Housing trust’s appeal for additional homes near Dalkeith

Midlothian Council Debating chamber at Midlothian House, where the local review body will meet tomorrow (Tuesday).
Midlothian Council Debating chamber at Midlothian House, where the local review body will meet tomorrow (Tuesday).

A housing charity has offered to manage the number of children allowed to live in a new affordable housing estate to ensure it does not exceed available school space.

Planning permission to build 25 new homes on a former steading on the outskirts of Dalkeith had already been given the go ahead by Midlothian Council when LAR asked to increase the number of houses to 44.

Planning officers rejected the additional housing saying the local authority could not provide education capacity for non-denominational primary school children if the site had more than 25 new homes.

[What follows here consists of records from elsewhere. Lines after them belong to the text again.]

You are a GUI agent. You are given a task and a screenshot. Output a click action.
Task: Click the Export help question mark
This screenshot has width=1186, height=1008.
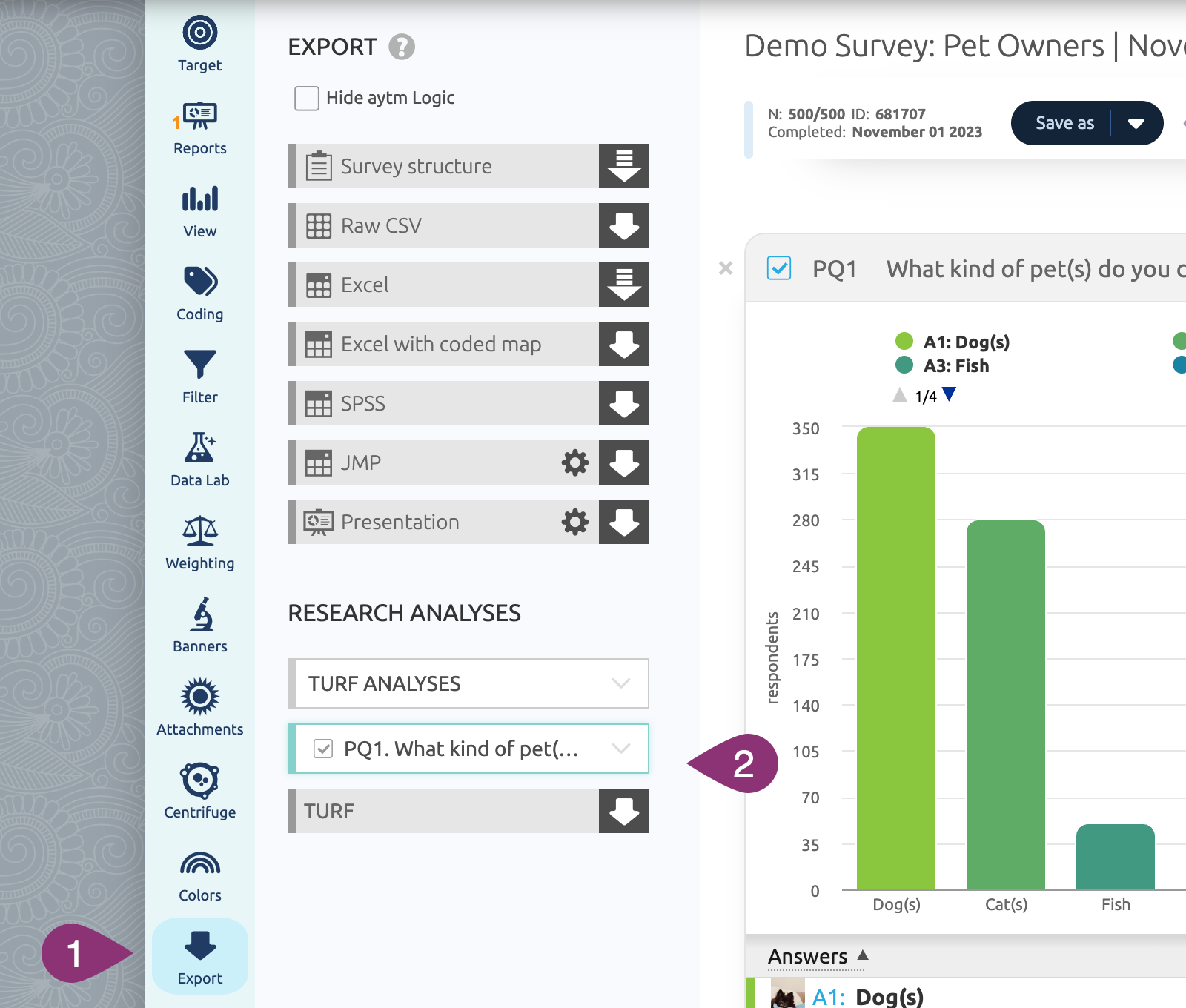click(402, 47)
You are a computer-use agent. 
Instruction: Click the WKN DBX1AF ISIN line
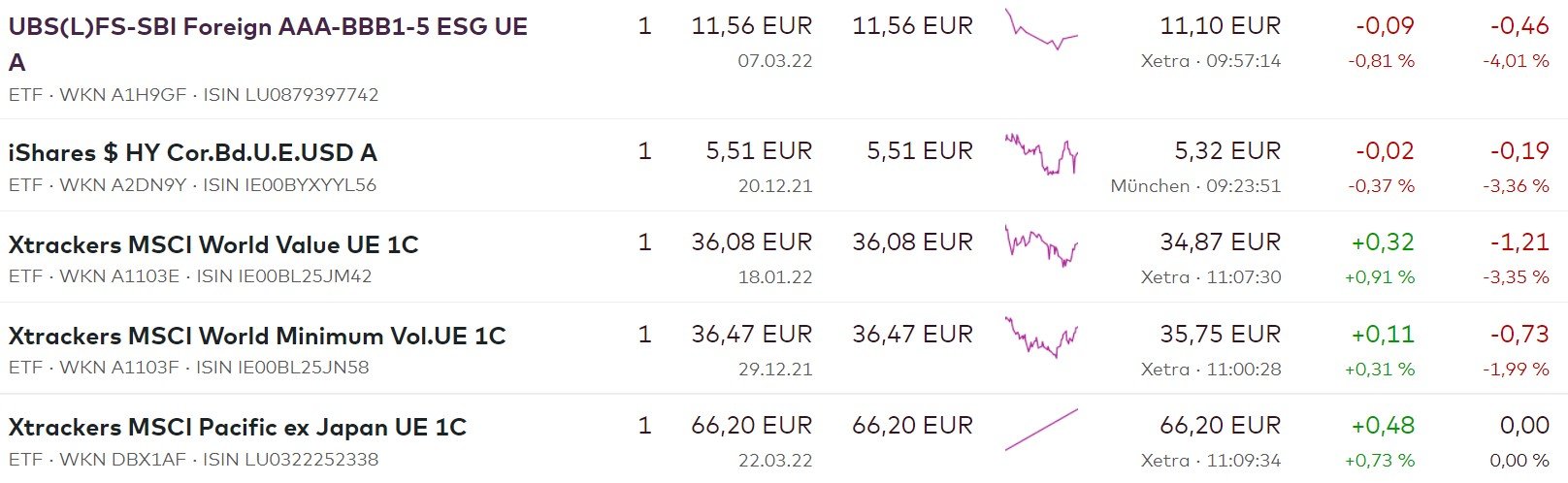193,460
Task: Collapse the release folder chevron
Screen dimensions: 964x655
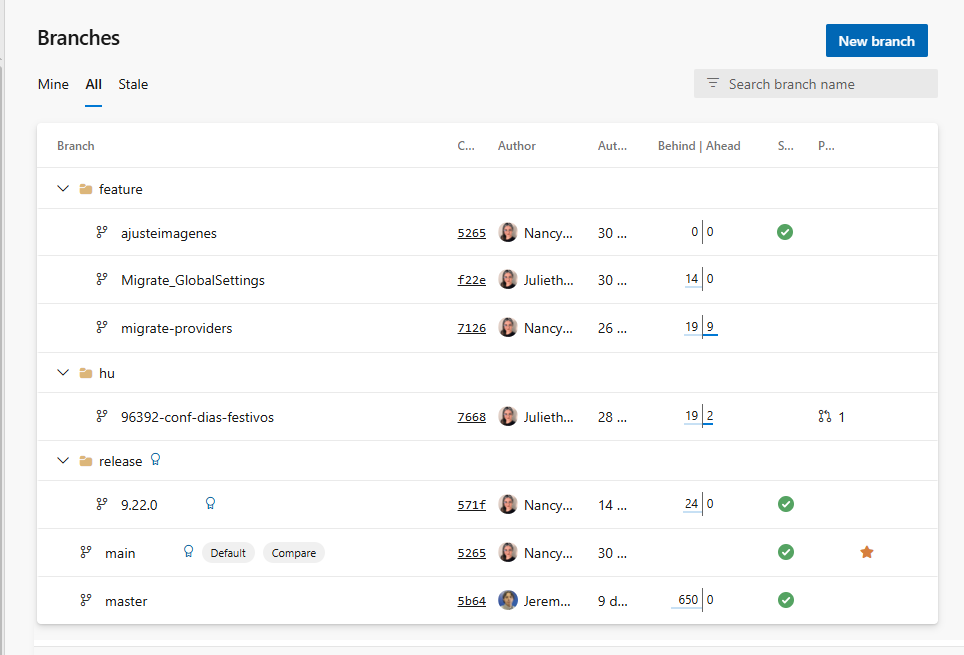Action: pyautogui.click(x=63, y=461)
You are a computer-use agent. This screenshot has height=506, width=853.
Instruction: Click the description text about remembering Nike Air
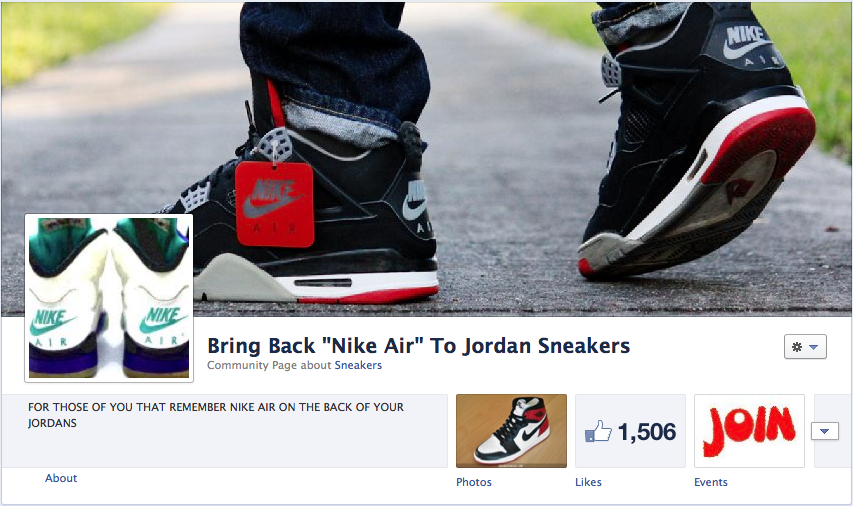tap(216, 415)
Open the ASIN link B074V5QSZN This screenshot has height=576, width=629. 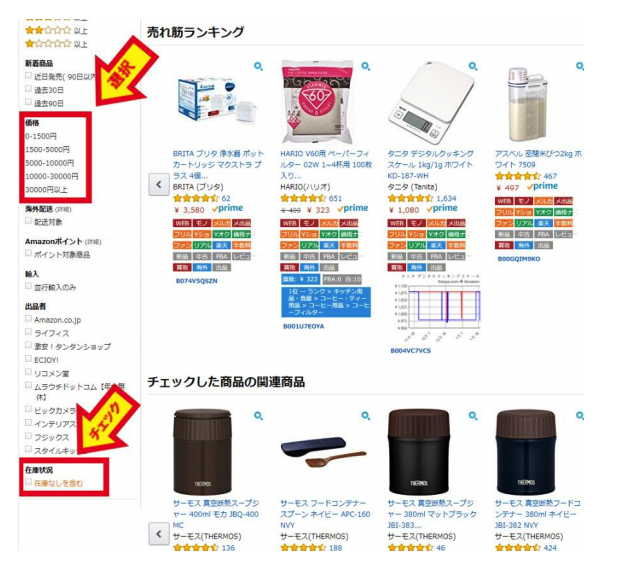(x=197, y=281)
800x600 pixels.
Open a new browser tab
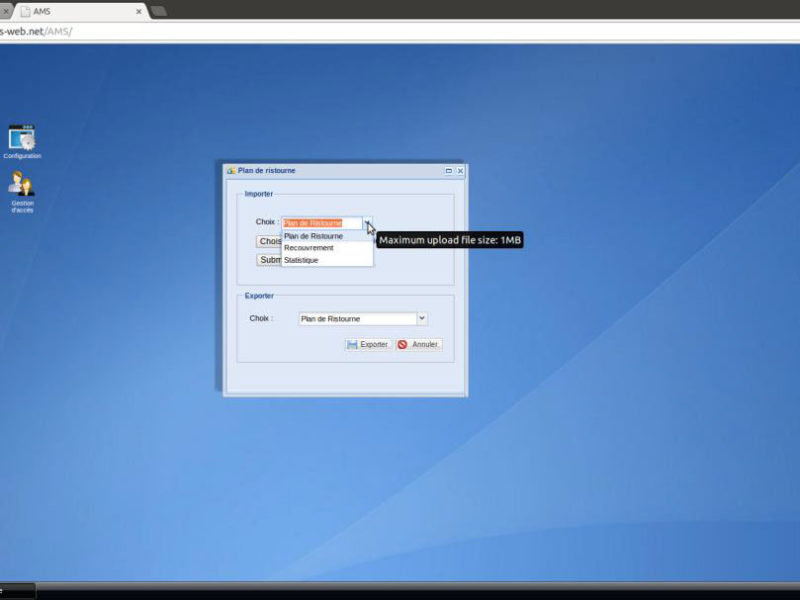[158, 11]
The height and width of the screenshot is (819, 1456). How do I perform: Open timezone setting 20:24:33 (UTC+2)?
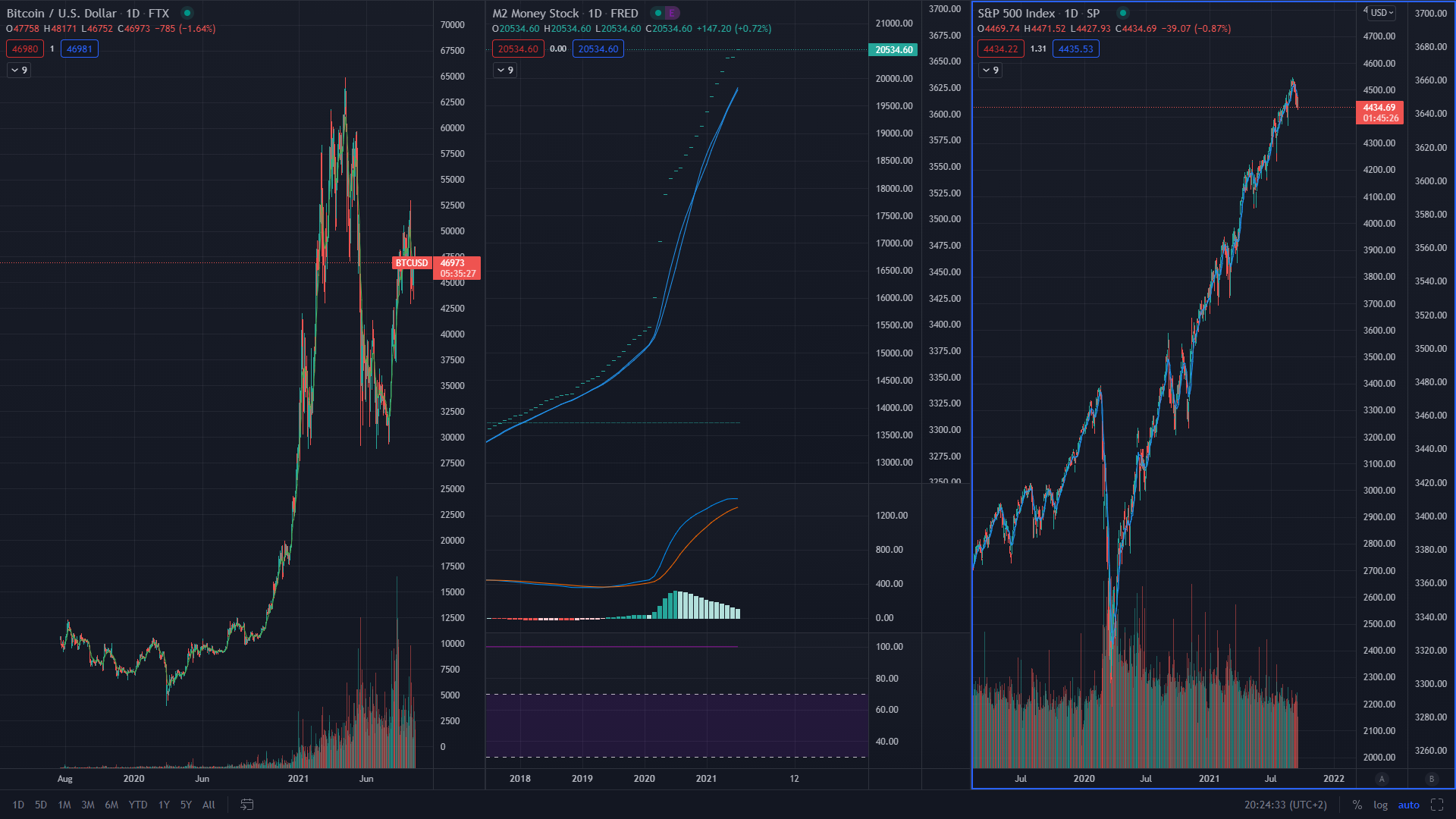click(x=1285, y=805)
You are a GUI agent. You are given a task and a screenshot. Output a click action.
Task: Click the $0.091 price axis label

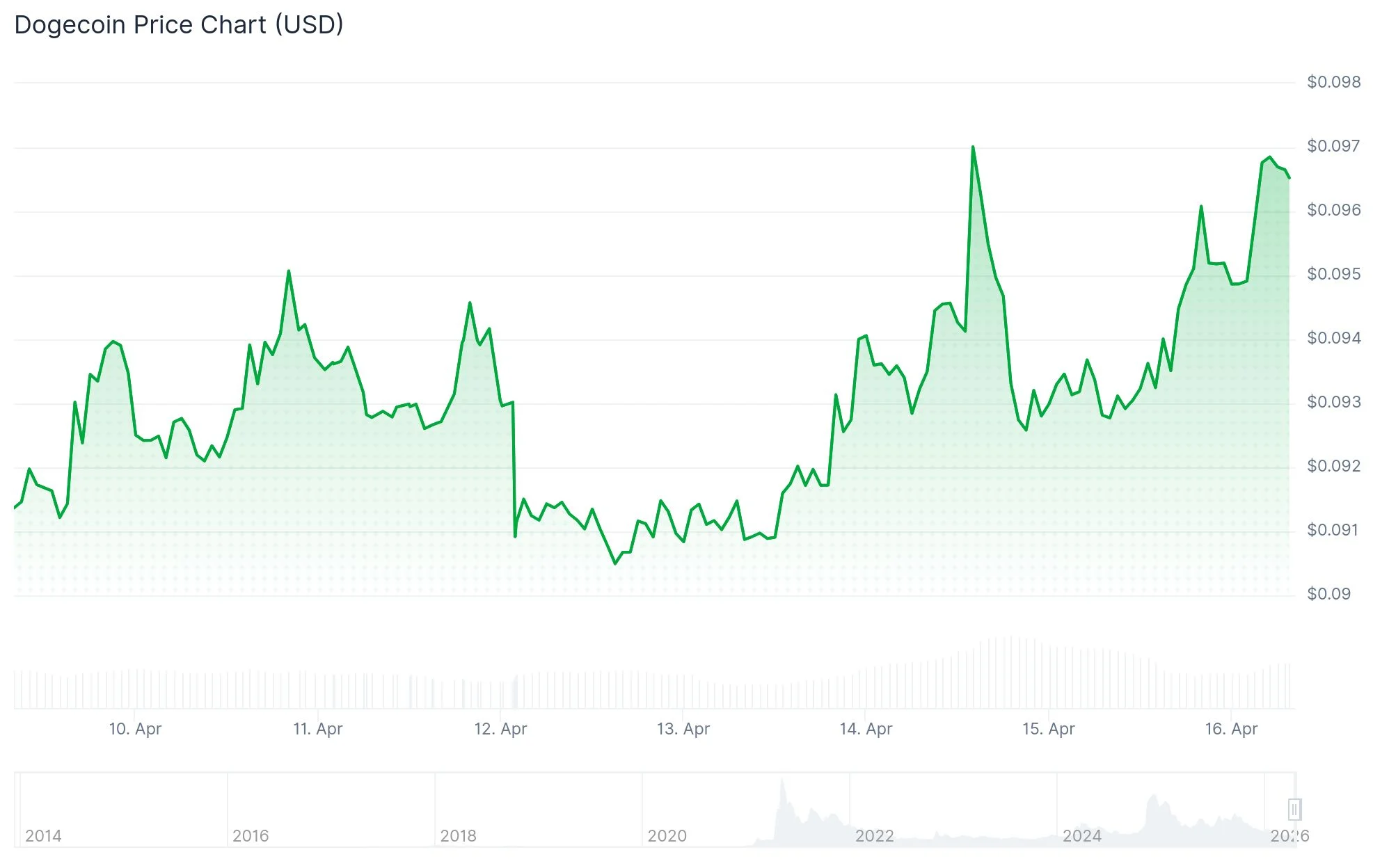click(1333, 530)
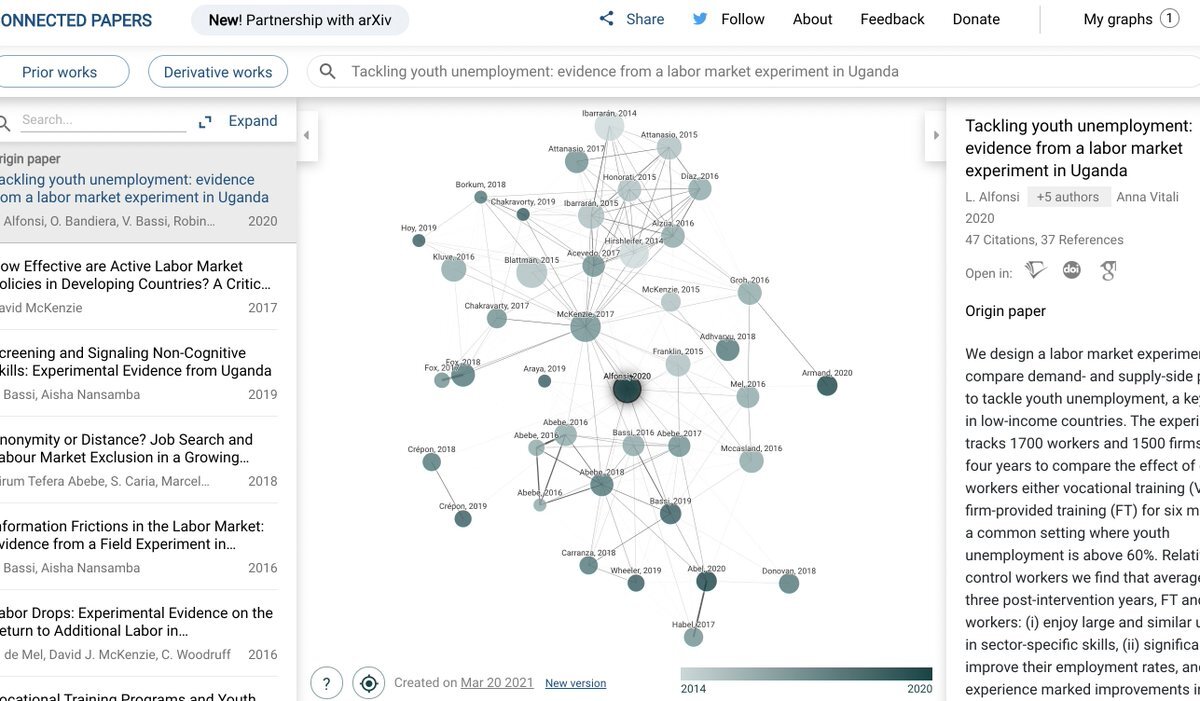Switch to the Derivative works tab
The height and width of the screenshot is (701, 1200).
[217, 71]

However in a statement to go before the council’ Local Review Body this week LAR will argue that they can control how many children will be allowed to live in the houses.

They state: “LAR is able to manage its letting policy to ensure that school capacity thresholds are not exceeded.

“If required LAR is prepared to accept a condition on the planning permission to agree an approach to lettings which is acceptable to the council.”

The decision to reject the bid to increase the number of houses allowed on the site at Wester Cowden Farm was not just about school capacity.

Planning officers, LAR said, consider the layout of the additional housing to be poor, but they said they had looked at the ‘wrong plan’ ignoring the one the submitted as their actual proposal.

And they dismissed an argument that the development was not appropriate to the rural location pointing out permission for 25 houses had already been approved on the land.

LAR was established to build affordable housing across Scotland and said it has struggled to find suitable sites in Midlothian with just 24 of the 300 homes built to date in the county.

It said it was keen to work with the local authority and hopes the Wester Cowden site will contribute to its Midlothian sites.

It said one of the main reasons for refusing the extra housing had been the council’s concerns that demand for school places would go up from an estimated seven non-denominational and one denominational primary school child for 25 homes to 14  spaces for 44 homes, although it did not specify how many would be non denominational.

LAR said the additional number appeared ‘negligible’ and within any margin of error for school catchment places.

However it said: “Unlike private houses for sale, LAR could, if required by Midlothian Council, apply a constraint to their letting policy for this development to ensure that the number of primary school age children occupying the homes does not exceed the potentially available school capacity.”

It added that any agreement would be in place until additional primary school capacity became available.

The Local Review Body will decide the appeal on Tuesday.